Got a Room with a View? Artist Gillian Wearing Wants Your Footage
This could be the largest collaborative video work ever made.
Got a room with a view? Congratulations, you are qualified to participate in a global artwork! A window is namely all you need to participate in the new artwork by Turner Prize winning artist Gillian Wearing, titled Your Views.
The acclaimed British artist often enlists the public to participate in her photographs and video series, most famously in her striking artwork Secrets and Lies (2009). The work shows men and women who answered Wearing’s newspaper ad to confess all on camera, anonymously, while their identity remains concealed by the use of rubber masks cut around the mouth and eyes.

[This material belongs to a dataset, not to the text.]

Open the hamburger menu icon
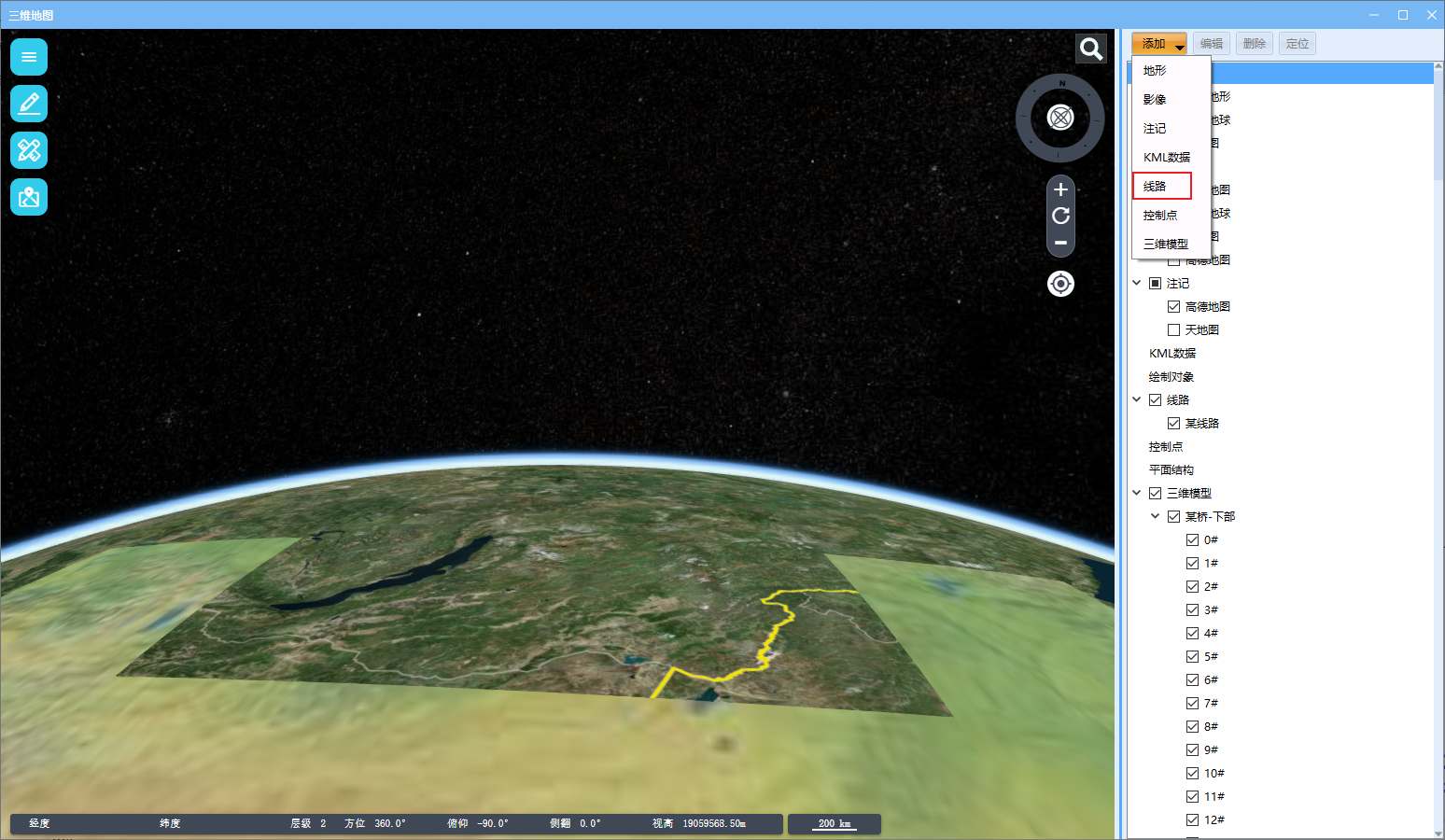This screenshot has height=840, width=1445. tap(29, 57)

Wearing also approached people on the street to reveal and share their thoughts in her work Signs that say what you want them to say and not Signs that say what someone else wants you to say from 1992-3, and won the prestigious Turner Prize in 1997 for her work 60 Minutes of Silence.
Now, the artist has launched a global call asking members of the public to film what they see when they look out their windows. With the submitted images, Wearing intends to create a video collage of snippets from around the world, taking the viewer from urban landscapes to remote rural vistas.
“It’s been so amazing seeing the different views people have, from a brick wall to a seascape,” Wearing said about the videos sent to her thus far. “When you read the location before you see the individual view the expectation is always different and that is one of the incredible aspects about the contributions. I would love to see a view from wherever you are!”
With more that 300 videos submitted from over 60 countries, Wearing has already got a sizable portion of the work in the making. However, the artist is on the lookout for views from harder-to-reach places, and a press release mentions an interest in videos from Syria and North Korea.
The requirements for sending filmed material are simple: the clip must be static, so if you use a smart phone or a camera, make sure their are not hand-held; the format should be horizontal; and length should be between 20-30 seconds.
Participants must also have access to the Internet to upload their views to a website, which might make it more complicated indeed to receive clips from certain areas.
The good news is that every contribution will be credited with the sender’s name, making this potentially the largest collaborative film project ever made. The work is commissioned by HOUSE, and the final results will premiere at HOUSE in May, as part of the Brighton Festival 2016.